» **Work to be completed**
The lines below, from the one holding "Where should I" through the final line, are to be copied exactly, with no other lines and no pictures.

» **Data for this exercise**

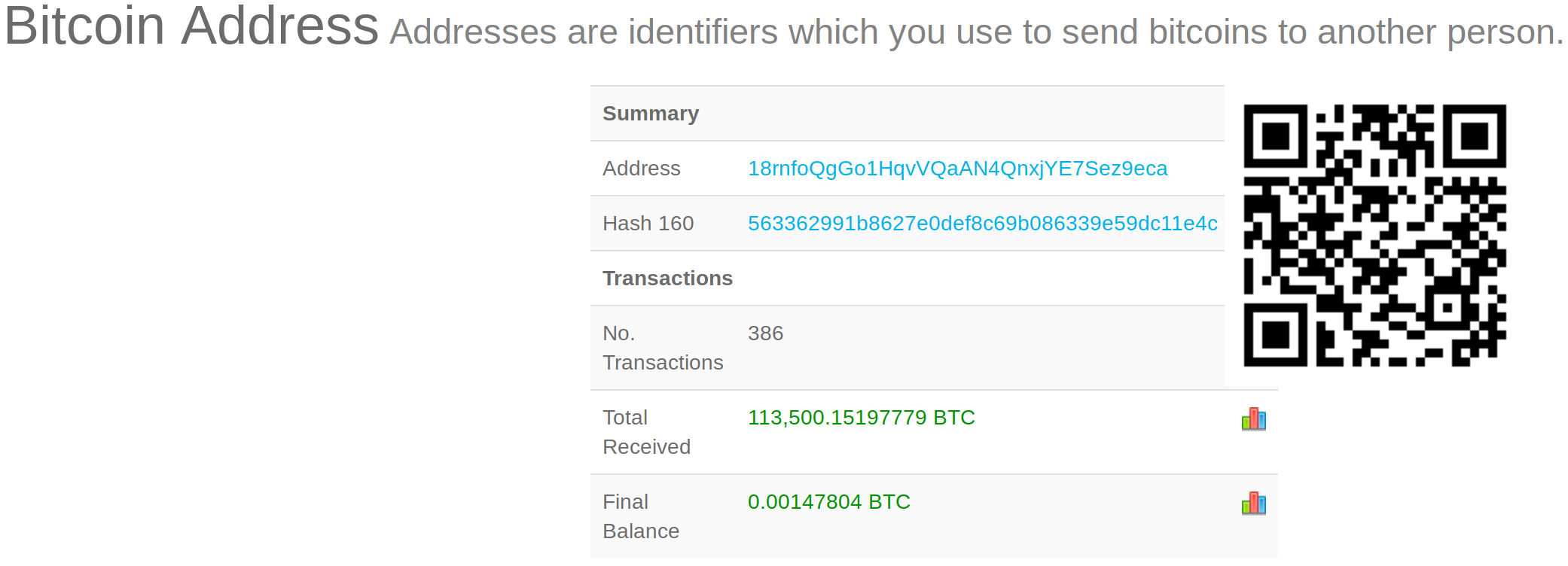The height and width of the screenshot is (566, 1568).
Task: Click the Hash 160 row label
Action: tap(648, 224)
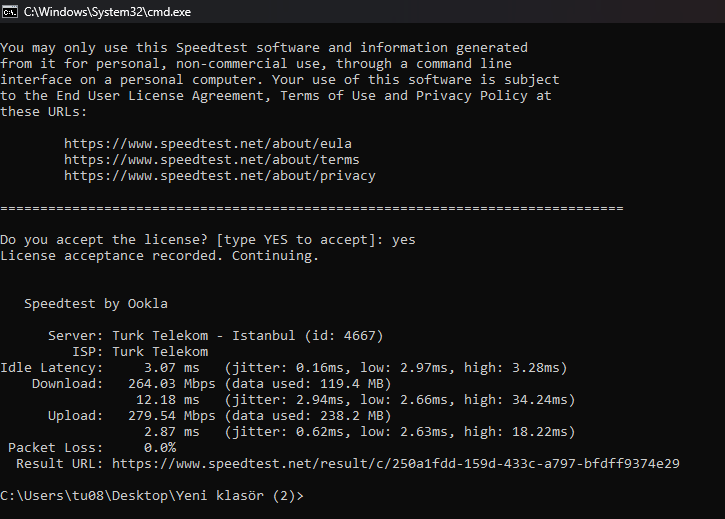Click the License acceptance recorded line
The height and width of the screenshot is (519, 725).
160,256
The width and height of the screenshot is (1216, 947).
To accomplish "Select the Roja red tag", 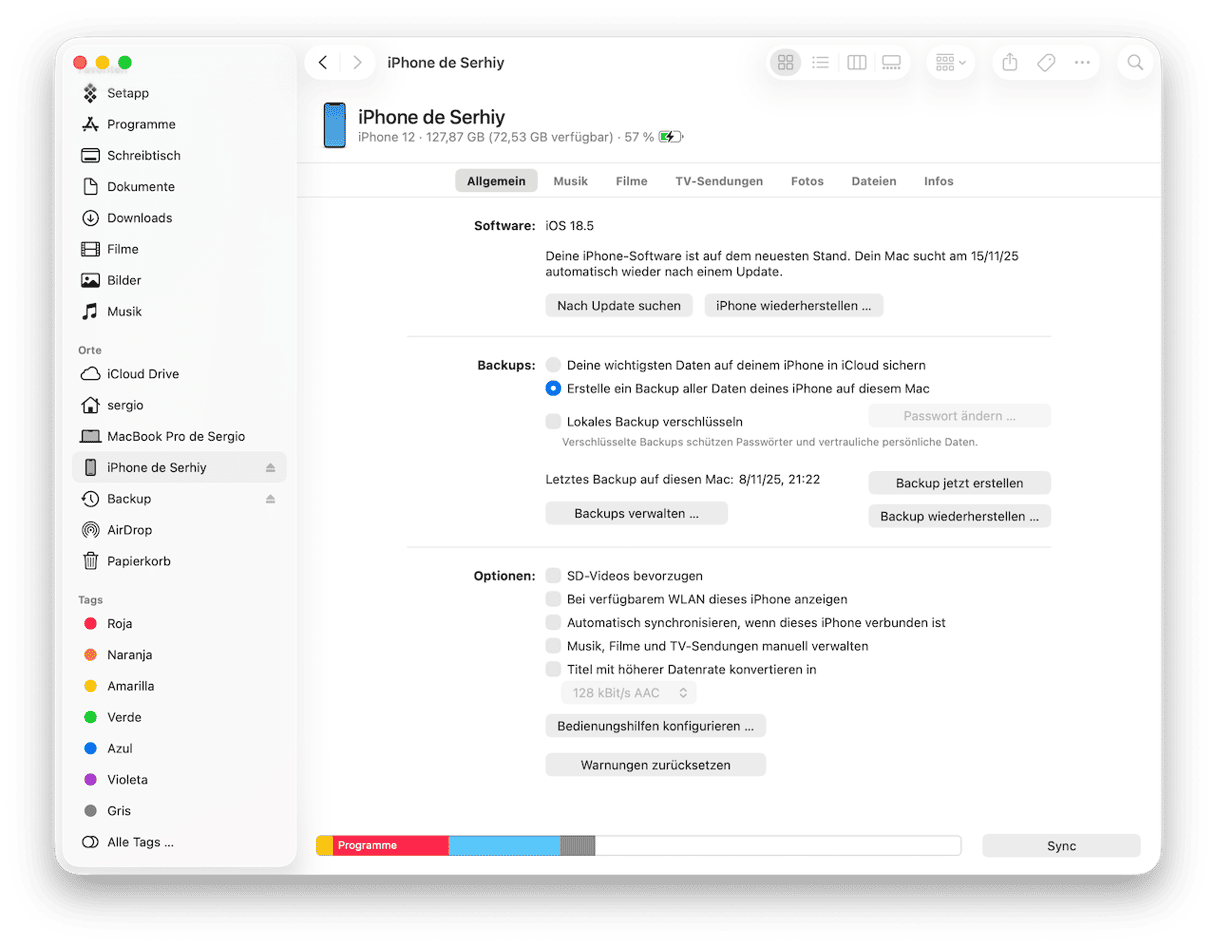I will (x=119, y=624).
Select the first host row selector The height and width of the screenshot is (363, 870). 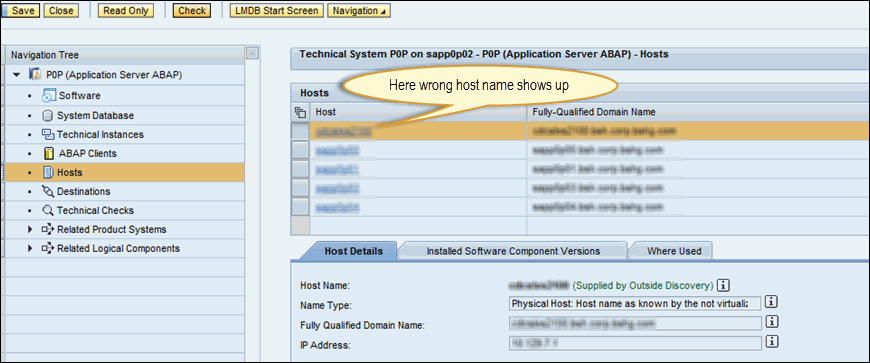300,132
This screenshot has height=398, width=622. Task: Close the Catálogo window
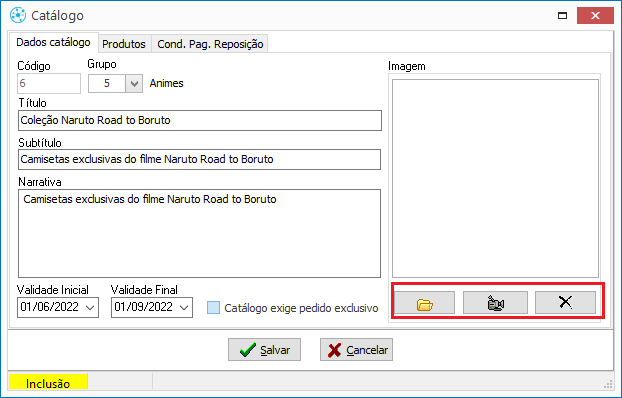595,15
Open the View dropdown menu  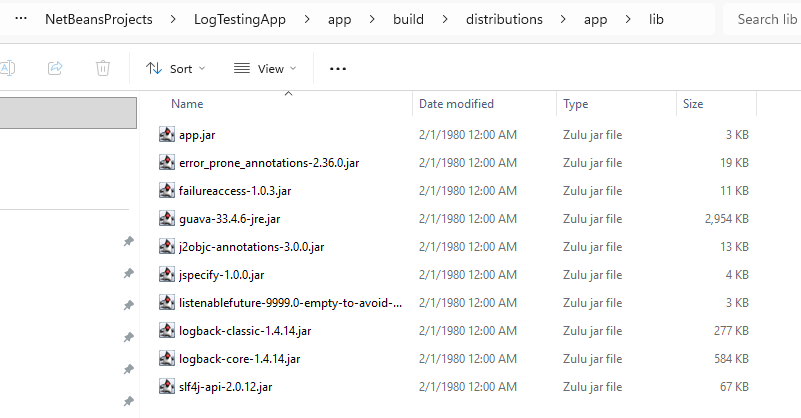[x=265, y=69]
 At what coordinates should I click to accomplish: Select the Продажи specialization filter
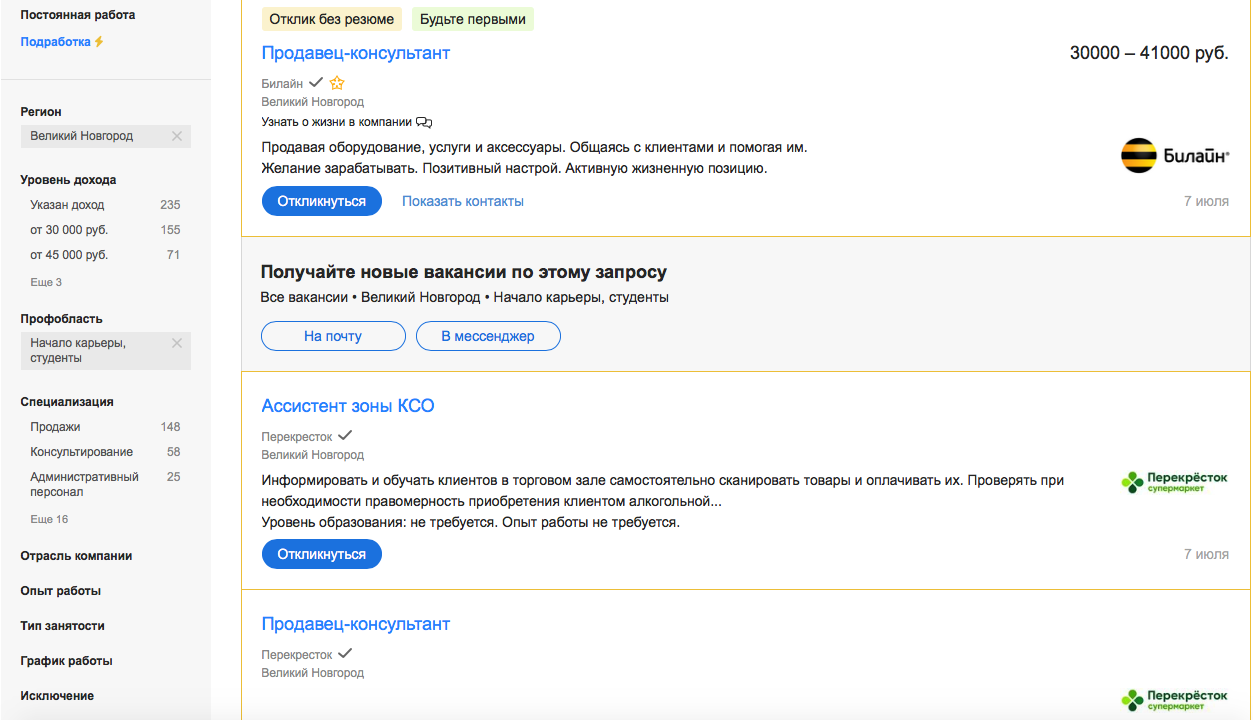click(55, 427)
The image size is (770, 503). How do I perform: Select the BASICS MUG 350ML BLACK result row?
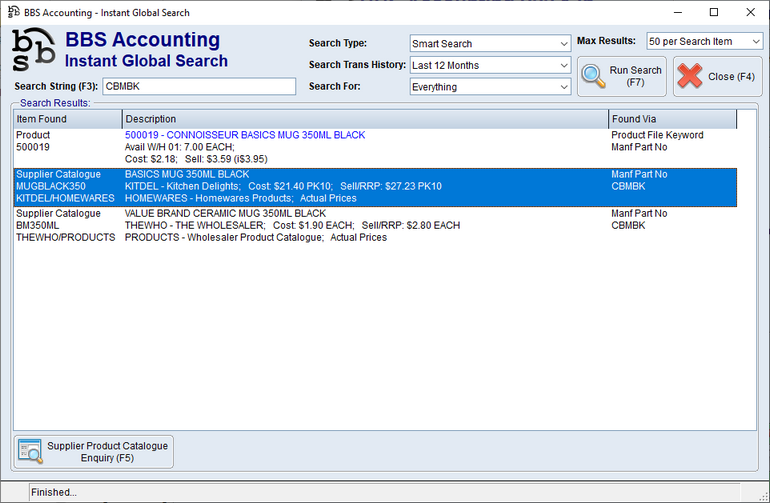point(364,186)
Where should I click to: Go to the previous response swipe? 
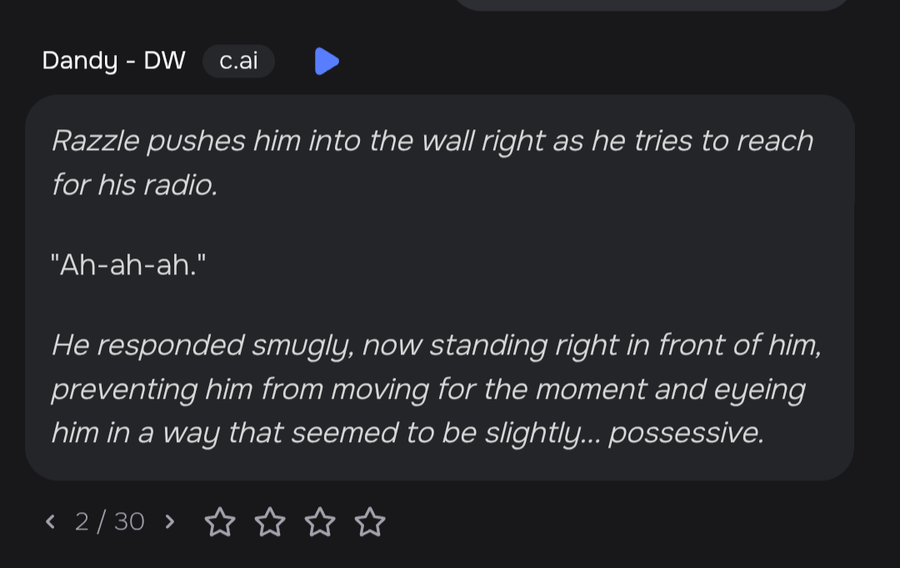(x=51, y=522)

» **Task response**
Where should I click to: Go to the previous response swipe? 
(x=51, y=522)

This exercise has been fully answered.